Micro-milling tool mark removal mechanism by fluid jet polishing and its application for the precision manufacturing of micro-fluidic chip molds

The surface quality of micro-channels has a significant impact on their functional performance. Ultra-precision polishing of the micro-channel (mold) is essential to meet the requirements of the equipment. The tool marks resulting from the former manufacturing procedure such as micro-milling should be removed in the polishing process. Fluid jet polishing (FJP) is a promising method to achieve high surface quality as well as superior applicability to the small structure unit. However, the effect of the initial surface morphology and polishing parameters on the tool marks removal capacity in FJP is not clear. The manufacturing parameters are determined by trial and error approach, which is time-consuming and costly.

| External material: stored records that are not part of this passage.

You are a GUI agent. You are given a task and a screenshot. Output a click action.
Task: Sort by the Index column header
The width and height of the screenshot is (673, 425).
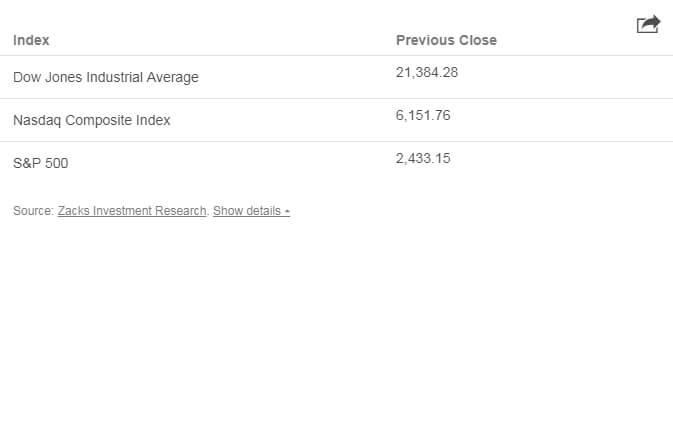[x=31, y=40]
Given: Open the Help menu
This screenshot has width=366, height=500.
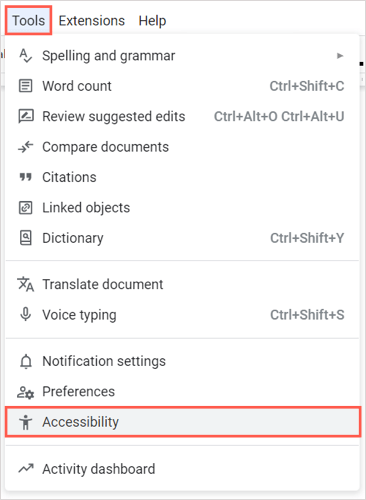Looking at the screenshot, I should [152, 21].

In this paper, the tool mark removal capability of FJP was investigated theoretically and experimentally considering the effect of tool mark interval and abrasive size. Computational fluid dynamics (CFD) simulation of micro-channel polishing was conducted to investigate different abrasive impact angles with different abrasive sizes. The material removal characteristics at different stages were revealed to explain different polishing performance due to the variation of tool mark interval and abrasive size. This study can provide solid scientific basis for the ultra-precision finishing of micro-channel obtained by micro-milling and avoid invalid polishing due to the inappropriate initial surface.